The specific Course Learning Outcomes associated with this assignment are:
• Describe the types of business needs that can be addressed using information technology-based solutions.
• Create requirements for a system through a formal technique that enables a productive change in a way the business is conducted.
• Use contemporary CASE tools in process and data modeling.
• Use technology and information resources to research issues in systems analysis and development.
• Write clearly and concisely about Systems Analysis and Development topics using proper writing mechanics and technical style conventions.

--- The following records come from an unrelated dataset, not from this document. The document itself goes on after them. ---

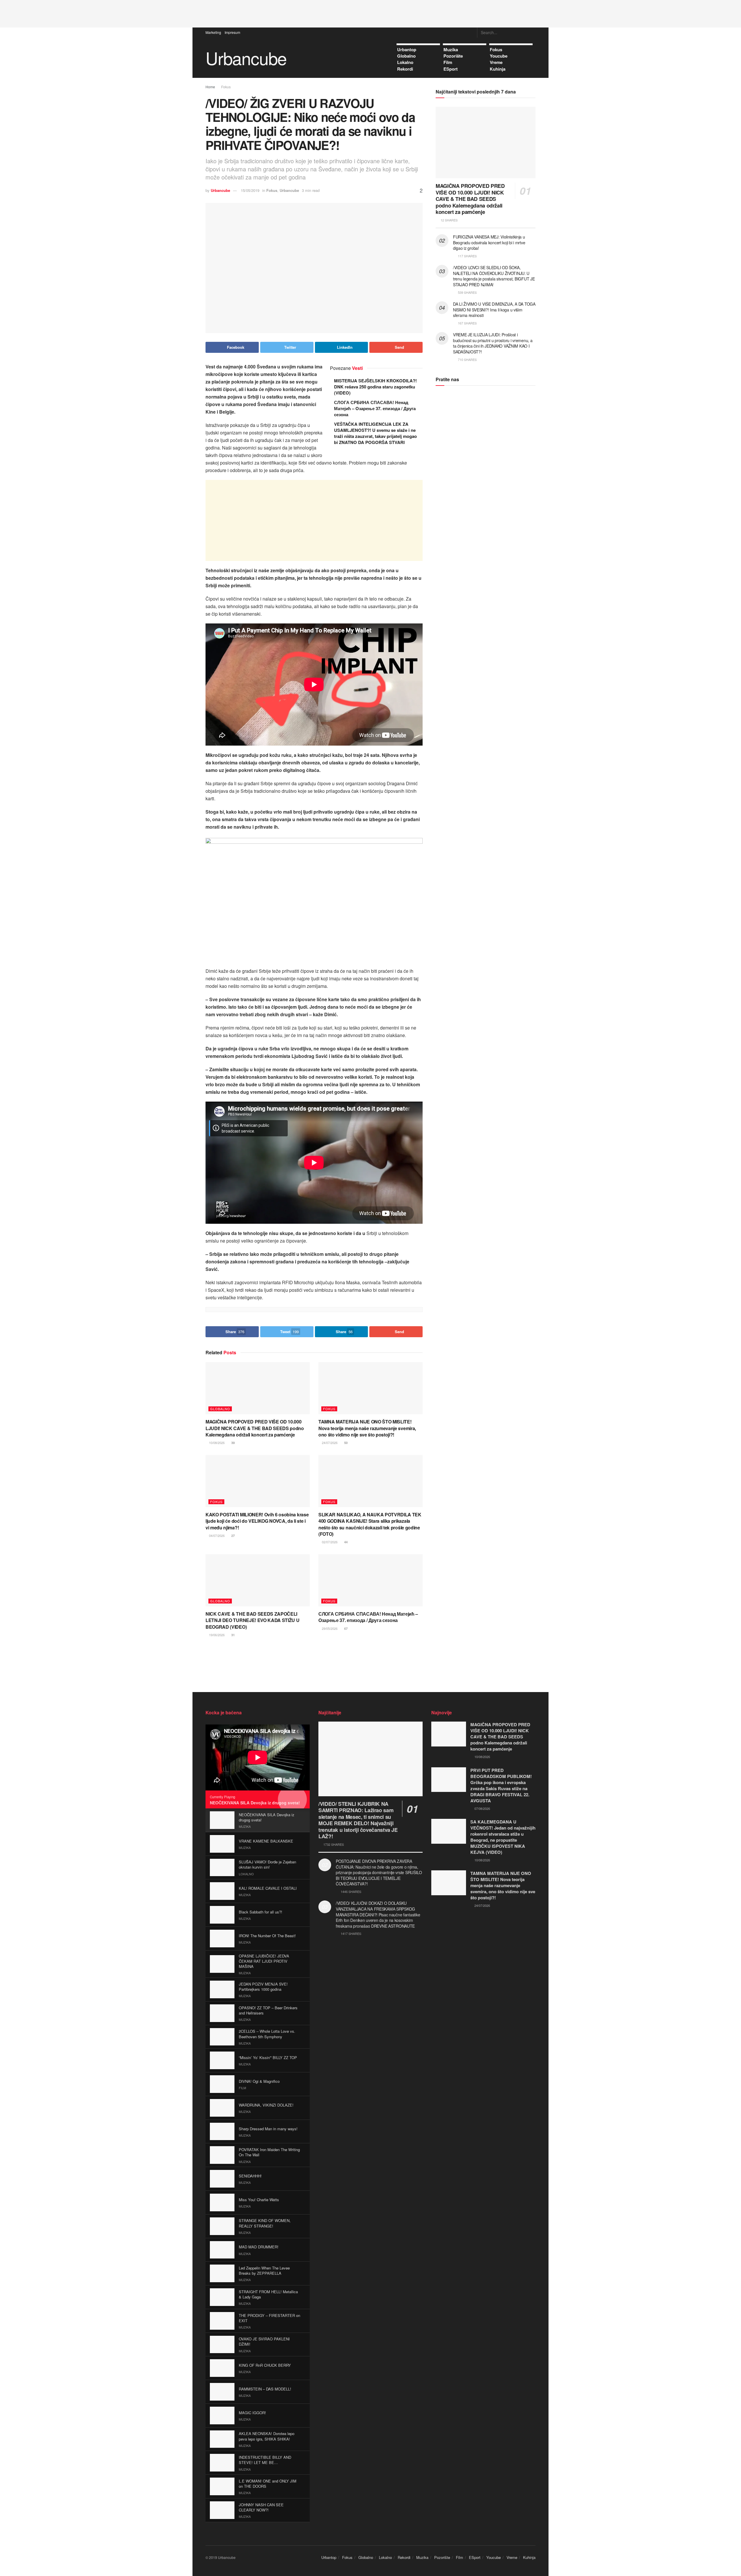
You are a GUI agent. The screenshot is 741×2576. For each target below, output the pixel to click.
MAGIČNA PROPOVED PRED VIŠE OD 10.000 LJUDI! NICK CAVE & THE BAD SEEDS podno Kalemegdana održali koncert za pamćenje (255, 1428)
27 (232, 1535)
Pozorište (453, 56)
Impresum (232, 32)
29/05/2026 (329, 1628)
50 (345, 1443)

Calculate the net present value and internal rate of return
: Evaluate the alternative capital investments. Justify your answers to the following questions with full explanations. You will need to calculate the net present value, internal rate of return and payback period for each alternative
|
What are the two values you get for the operations of firm
: You have been asked to value a company using the FCF method. The free cash flow last year for the company was $20 million. Free cash flow for next year expected to be -$20 million. You have been asked to value the horizon value (continuing value) two..
|
Decided to buy house and need to save for down payment
: You have decided to buy a house and need to save for the down payment. You have currently $10,000 in an account for that purpose. You estimate you will need to accumulate $80,000 for the down payment at the end of 6 years. If you put down the $80,000..
|
What is the growth rate of the industry
: BUS3ENT Individual Business Plan - What is the size of the market and what is the growth rate of the industry and What external factors come to bear? Government, Industry Dynamics
|
Explain the costs involved in the creation of the system
: Explain the costs involved in the creation of the system. Describe the ongoing maintenance that will be required. Provide a workflow diagram in Visio or equivalent software to illustrate how the system will work.
|
Bond maturing in two years and priced
: You own a 5% bond maturing in two years and priced at 87%. Suppose that there is a10% chance that at maturity the bond will default and you will receive only 40% of thepromised payment. What is the bond's promised yield to maturity? What is its e..
|
Common stock account needs to be calculated
: The firm has cash of $190,000, net fixed asset of $3,200,000, account payable of $650,000, accounts receivable of $340,000, retained earnings of $1,900,000, long term debt of $1,500,000, other long term asset of $880,000, inventories of $400,000, and..
|
Equal increase in the short-term notes would occur
: The Needed Corp has current assets of $2.8 million and current liabilities of $1 million. The firm needs additional inventories and can obtain these inventories by financing them with short-term notes (a current liability). how much additional invent..
|
Requiring significant technological integration
: Nick has been handed a project where he has to implement Online Gaming, requiring significant technological integration. What factors does he need to consider and manage for the project to be a success?